The report, launched alongside a new toolkit to help compare the data, shows that cancer patients in England have worse survival rates after five years compared to the European average in nine out of ten cancers - only overshooting the EU average in melanoma.

For example, the UK has worst survival rates for ovarian cancer, with only 34 percent alive five years after diagnosis compared to the European average of 41 percent, while it has the second worst survival rates for lung and pancreatic cancers.

The report also found that the UK spends over 20 percent less per person on cancer than the top five EU economies, 20 percent less of its total health budget on cancer than the rest of the EU, and 10 percent less of its GDP on healthcare than the rest of the EU.

Further highlighting the gaps, the authors claim that if the UK achieved the cancer survival rates of Germany, over 35,000 more people would be alive five years after diagnosis, and that, if the UK had the mortality rates of France, more than 100,000 women’s deaths could be prevented over the next decade.

It also stressed that access to cancer medicines is consistently lower than most European countries, and that cancer medicines introduced in the last five years account for only ten percent of the total cancer medicine costs in a given year, suggesting that the UK is using older medicines and thus patients are missing out on the latest innovations.

“The report shows the impact that comparatively lower levels of UK investment in cancer is having on the quality of care available to British patients,” noted the ABPI’s executive director Dr Richard Torbett.

“We are seeing that investment in cancer diagnosis and treatments like surgery, medicine and radiotherapy, in countries across Europe is leading to better survival rates and we have to ask whether this should be the ambition for the NHS.”

He said the findings should be “a wake-up call for the UK to refocus the way we tackle cancer across the board,” and called for a greater investment to speed up implementation of the Cancer Strategy, improved patient access to cost-effective medicines in the NHS, and “a more ambitious plan for using real world evidence to shine a light on cancer treatment outcomes” to help quicken progress.

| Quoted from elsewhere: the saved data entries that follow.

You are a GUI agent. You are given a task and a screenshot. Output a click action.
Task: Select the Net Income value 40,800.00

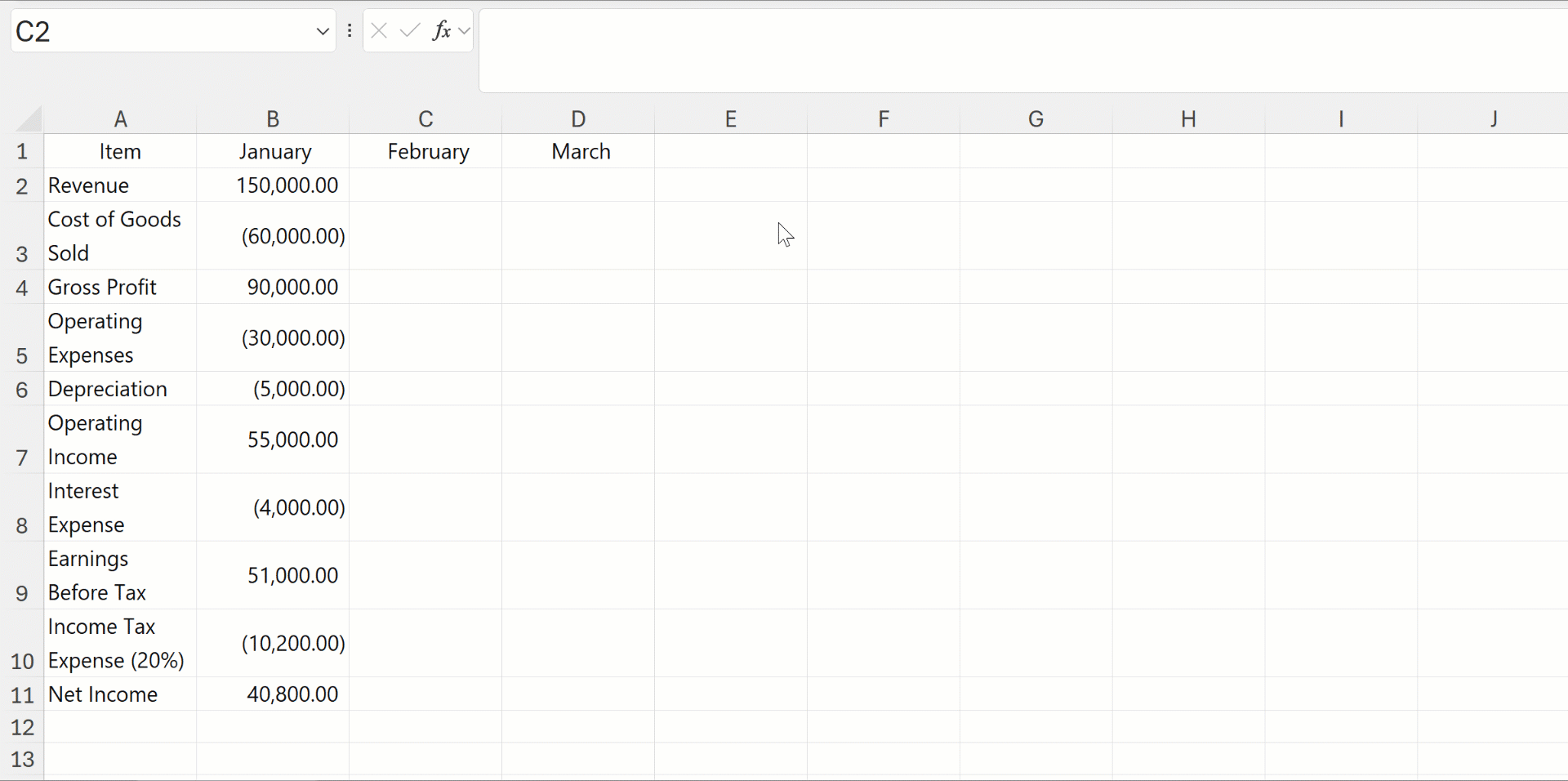pos(273,694)
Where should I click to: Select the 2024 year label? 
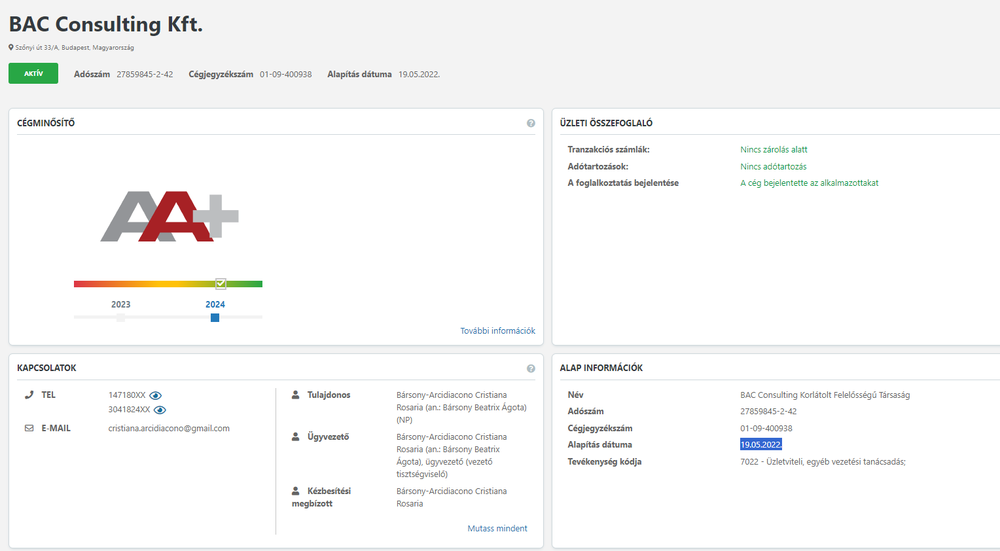(215, 305)
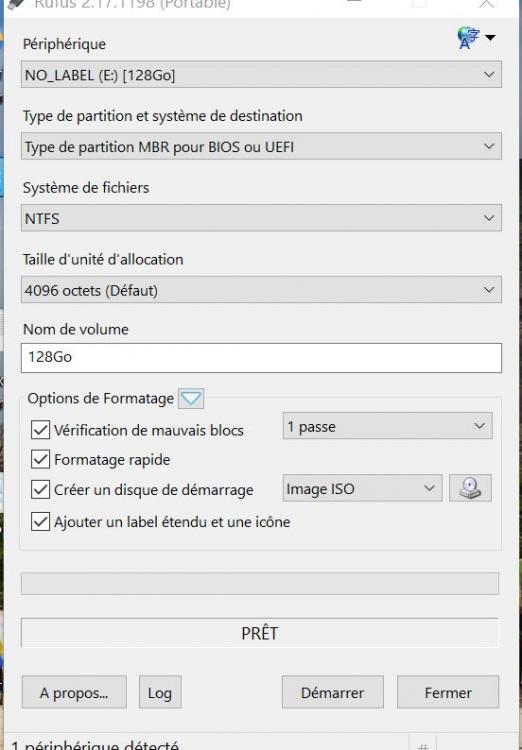Image resolution: width=522 pixels, height=750 pixels.
Task: Open the Log button
Action: tap(160, 692)
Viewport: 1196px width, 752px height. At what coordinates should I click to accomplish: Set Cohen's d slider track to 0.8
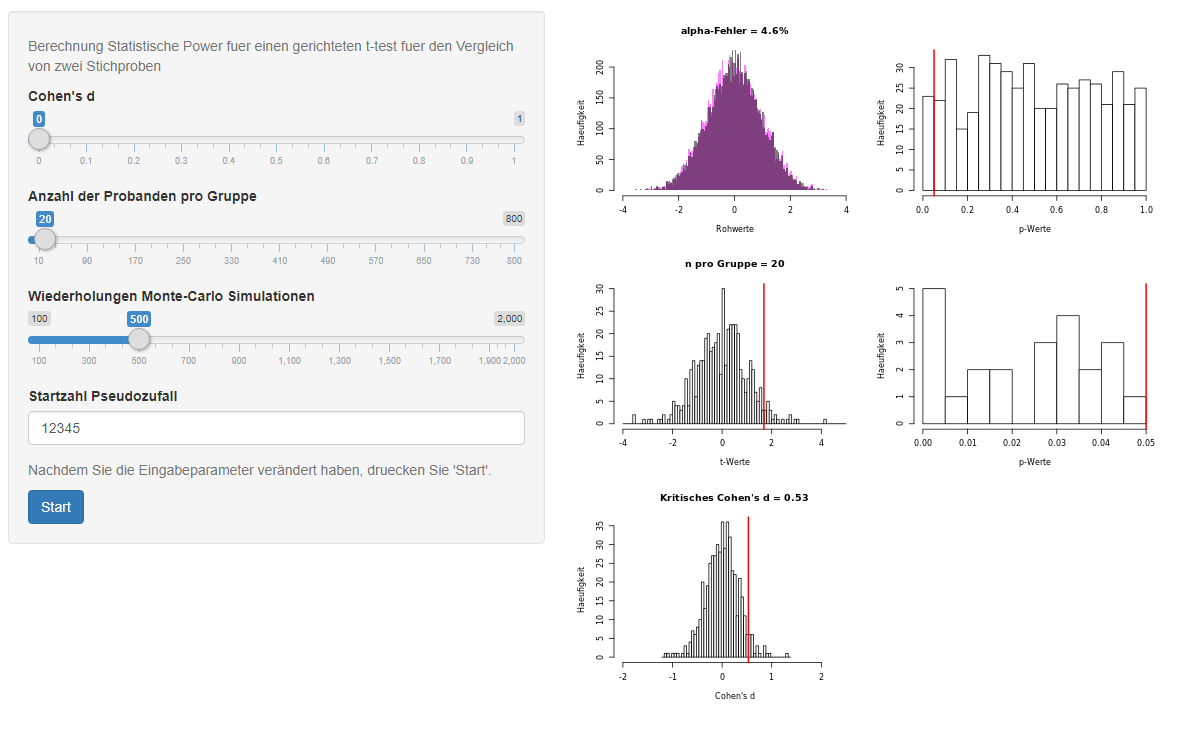point(419,139)
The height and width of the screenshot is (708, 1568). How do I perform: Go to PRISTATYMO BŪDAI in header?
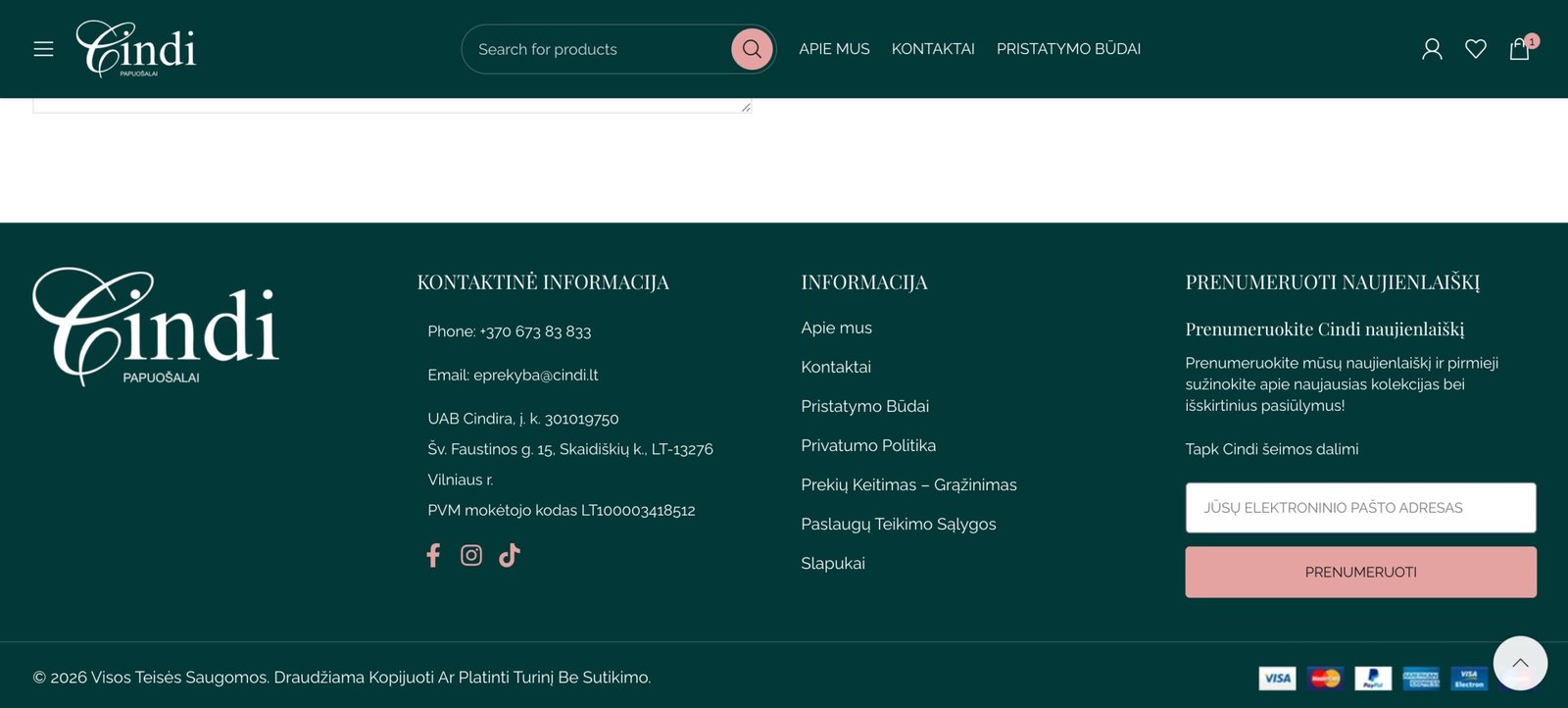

But in response to the report, a spokeswoman for NHS England told The Guardian: “The ABPI is hardly a disinterested commentator and it should have the intellectual honesty to acknowledge what the independent cancer taskforce set out, namely that the biggest opportunities for further improvements in UK cancer survival currently come mainly from earlier diagnosis, and modern radiotherapy and surgery, as against just higher spending on cancer drugs with a modest impact on life expectancy”.